▶ Texto fornecido

'Bolsonaro não deixará nenhum legado para o país', afirma ex-aliado Kim Kataguiri
O hoje deputado Kim Kataguiri contribuiu para a queda de Dilma Rousseff em 2016 e a vitória de Jair Bolsonaro em 2018, mas agora afirma que o presidente "não deixará nenhum legado" positivo e pediu a sua destituição, juntamente com líderes da esquerda.
"Não são coisas contraditórias", afirmou Kataguiri em entrevista à AFP na Câmara dos Deputados, em Brasília. O jovem político, 25, apresenta-se no Twitter como "aquele japonês do Movimento Brasil Livre (MBL)", grupo da direita liberal que fundou e o catapultou como um dos principais líderes dos protestos que encerraram 13 anos de poder do PT.

▶ Objetivo do exercício
Dê continuidade à reportagem sobre as críticas de Kim Kataguiri a Jair Bolsonaro, começando logo após a última frase apresentada.

Registros de origem:
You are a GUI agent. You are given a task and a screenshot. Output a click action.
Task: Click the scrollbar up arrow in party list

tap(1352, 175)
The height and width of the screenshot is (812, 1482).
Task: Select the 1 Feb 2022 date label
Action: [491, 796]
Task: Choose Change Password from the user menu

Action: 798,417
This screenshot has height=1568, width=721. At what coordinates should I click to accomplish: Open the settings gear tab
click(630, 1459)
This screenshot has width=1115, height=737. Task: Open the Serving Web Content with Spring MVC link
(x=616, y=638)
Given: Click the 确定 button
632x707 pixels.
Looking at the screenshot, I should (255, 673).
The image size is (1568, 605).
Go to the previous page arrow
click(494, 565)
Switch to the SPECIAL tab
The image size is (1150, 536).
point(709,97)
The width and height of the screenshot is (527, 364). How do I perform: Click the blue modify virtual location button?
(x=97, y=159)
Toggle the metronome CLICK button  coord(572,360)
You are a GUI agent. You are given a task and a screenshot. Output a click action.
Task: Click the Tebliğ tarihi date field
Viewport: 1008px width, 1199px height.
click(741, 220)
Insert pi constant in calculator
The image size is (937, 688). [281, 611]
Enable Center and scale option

▶ Campo de resposta
"Da mesma maneira como o petismo na época fez frente aos nossos valores de defesa da liberdade e da democracia, de combate à corrupção, agora, com o governo Bolsonaro, você tem escândalos de corrupção e um presidente que age com negligência em meio à pandemia", assinalou o também estudante de direito e escritor.
Essa visibilidade lhe rendeu um posto no partido DEM (centro-direita), pelo qual fez campanha por Bolsonaro e foi eleito para a Câmara. Mas a aliança do MBL com Bolsonaro durou pouco e Kataguiri se tornou um dos deputados mais críticos do presidente, desgastado por sua gestão caótica da pandemia e por denúncias de corrupção na compra de vacinas.
No último dia 30, Kataguiri e outros dois deputados que eram aliados de Bolsonaro se juntaram ao "superpedido de impeachment", assinado pela oposição de esquerda.
P: Esse superpedido terá prosseguimento?
R: Depende do avanço das investigações (...) Conforme os escândalos se aproximam do presidente, mais você tem gente que rejeita o governo. Mas o presidente precisa acirrar o ânimo da população, a ponto de ela querer se manifestar pela saída dele.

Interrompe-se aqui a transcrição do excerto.